Erpolzheim
Viele Hürden behindern Pläne für neues Gewerbegebiet
Ist es wirklich so eine gute Idee, den Bebauungsplan für das Erpolzheimer Feuerwehrgerätehaus zu erweitern, um nördlich davon ein Gewerbegebiet auszuweisen? Über diese Frage hat der Gemeinderat am Dienstag diskutiert. Den Anstoß gab ein Antrag von CDU und SPD, die mit einer weiteren Gewerbeansiedlung die wirtschaftliche Entwicklung des Orts fördern wollen. Die FWG befürchtete, dass sich dadurch der Bau des Feuerwehrgerätehaus weiter verzögern könnte. Mitten in der Diskussion bekam auch die SPD kalte Füße: Fraktionschef Gunter Seidenspinner beantragte eine Sitzungsunterbrechung, um sich noch einmal zu beraten.
Klare Worte hatte zuvor Andreas Rehg (FWG) an den Rat gerichtet: „Wir machen uns gegenüber dem Verbandsgemeinderat unglaubwürdig, wenn wir das Feuerwehrgerätehaus durch diese Aktion verzögern.“ Er erinnerte daran, dass es im VG-Rat viele Stimmen gab, die auch mit Blick auf das anstehende VG-Feuerwehrkonzept für eine Verschiebung des Erpolzheimer Projekts waren. CDU und SPD vertraten die Ansicht, dass die dadurch notwendig werdende Änderung des Flächennutzungsplans nicht unbedingt eine Zeitverzögerung bedeuten müsse. Sie verwiesen bei einer Erweiterung des Bebauungsplans auf die geringeren Kosten.
Lösung: Separater Plan
Frank Kitsch (FWG) warnte wie Andreas Rehg vor negativen Auswirkungen auf das Gerätehaus. Die Feuerwehr müsse oberste Priorität haben, forderte er. Auch Bürgermeister Matthias Wühl (CDU) erkannte die Problematik und schlug einen Kompromiss vor: So könnte die Verwaltung beauftragt werden, die wirtschaftlichste und schnellste Lösung darzulegen. Nach der Sitzungsunterbrechung schlug Seidenspinner vor, das Gewerbegebiet doch besser in einem separaten Bebauungsplan anzugehen. Der Plan für das Feuerwehrgerätehaus soll unangetastet bleiben. Über den geänderten Antrag in dieser Form gleich abstimmen zu lassen, fand Frank Wiegand (FWG) aber keine gute Idee. Andreas Rehg plädierte dafür, das Thema in den Bauausschuss zu verweisen. „Das wäre auch mein Favorit“, sagte Wühl. Dann könnten die Fraktionen alles noch einmal aufarbeiten.
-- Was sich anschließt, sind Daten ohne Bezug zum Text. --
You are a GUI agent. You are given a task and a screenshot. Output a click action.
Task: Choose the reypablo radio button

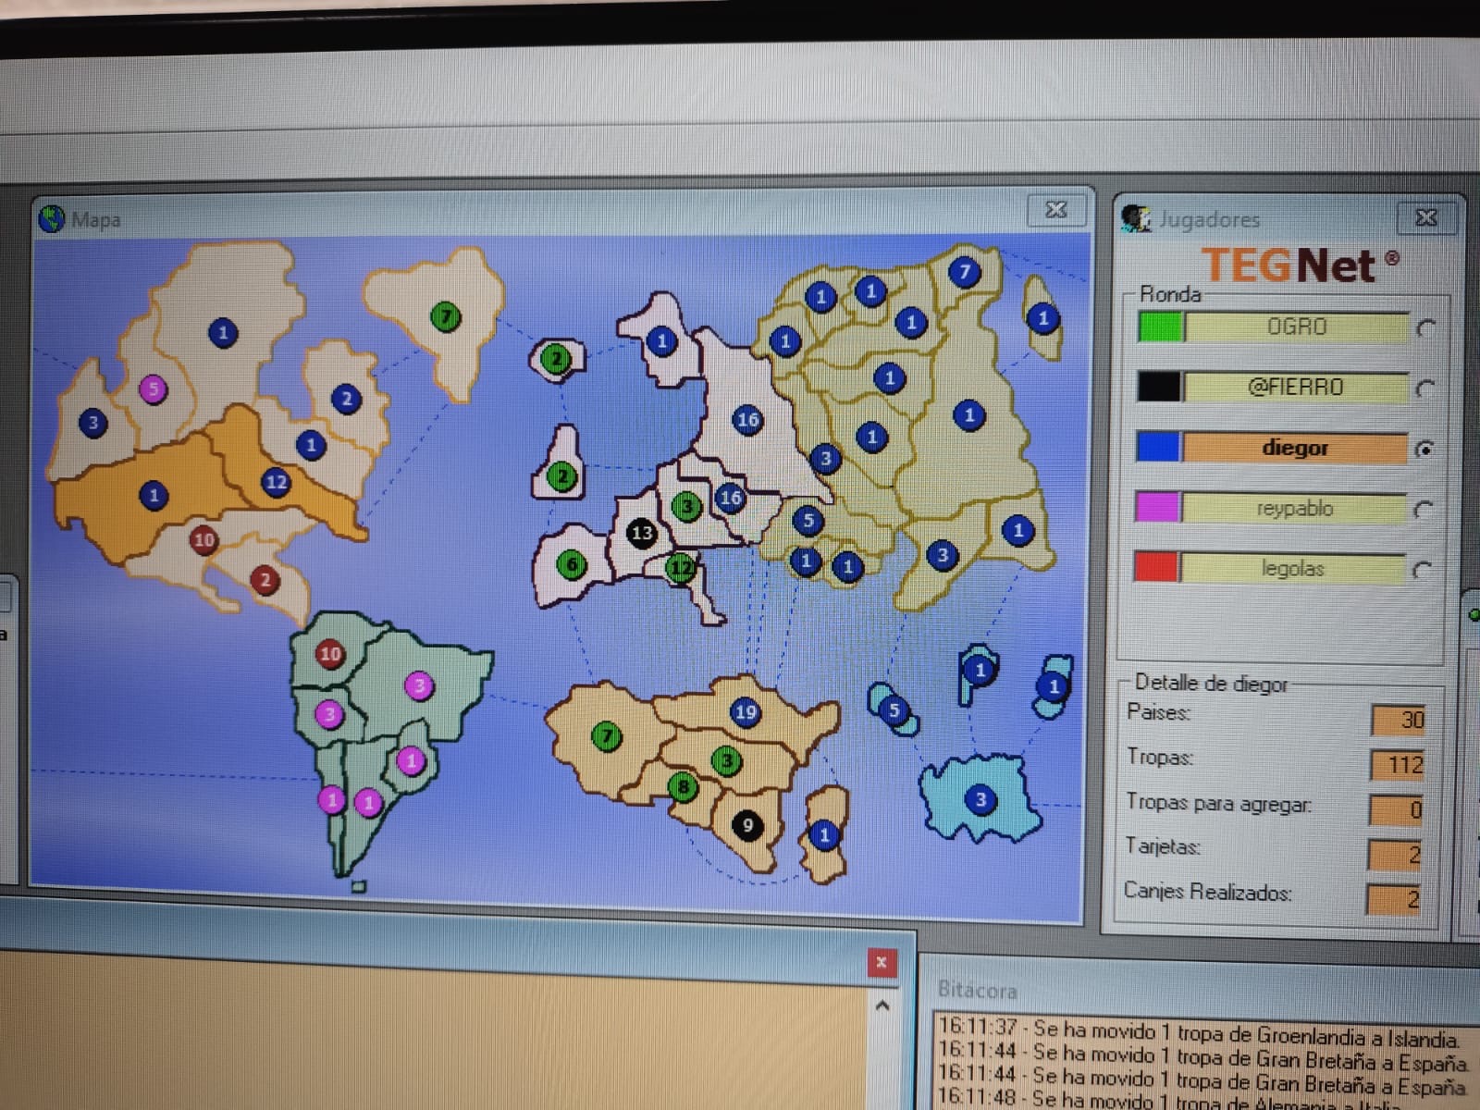click(x=1424, y=510)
Nach der Sommerpause könne sich dann der Rat wieder damit beschäftigen. Dieser Vorschlag wurde einstimmig angenommen.
Kann FFH-Gebiet zurückgestuft werden?
Weiterer Knackpunkt der Gewerbegebietspläne ist das angrenzende FFH-Gebiet „Unter der Steinernen Brücke“, das sich – begrenzt von der Isenach – Richtung Osten zieht. Dieses Gebiet soll, so ein weiterer Antrag von CDU und SPD, nicht mehr als Schutzgebiet ausgewiesen werden, um die weitere Entwicklung des Dorfs nicht zu behindern. Denn der aktuelle Zustand der Fläche erfülle nicht mehr die Kriterien eines Fauna-Flora-Habitat-Gebiets. Die SPD verwies darauf, dass der Rat bereits 2014 einen Beschluss gefasst habe, hier einen Bebauungsplan aufzustellen. Jedoch habe dann der Gewässerzweckverband Isenach-Eckbach dort Flächen gebraucht. „Wir möchten das jetzt wieder ins Rollen bringen“, argumentierte Aline Seidenspinner (SPD). Die FWG signalisierte auch hier Widerstand. So war Andreas Rehg der Ansicht, dass für solch eine Rückentwicklung einer EU-Richtlinie wohl einige kostspielige Gutachten notwendig seien. Man einigte sich schließlich darauf, auch dieses Thema in den Bauausschuss zu verweisen. Die Verwaltung wurde beauftragt, die Machbarkeit einer solchen Rückstufung zu prüfen.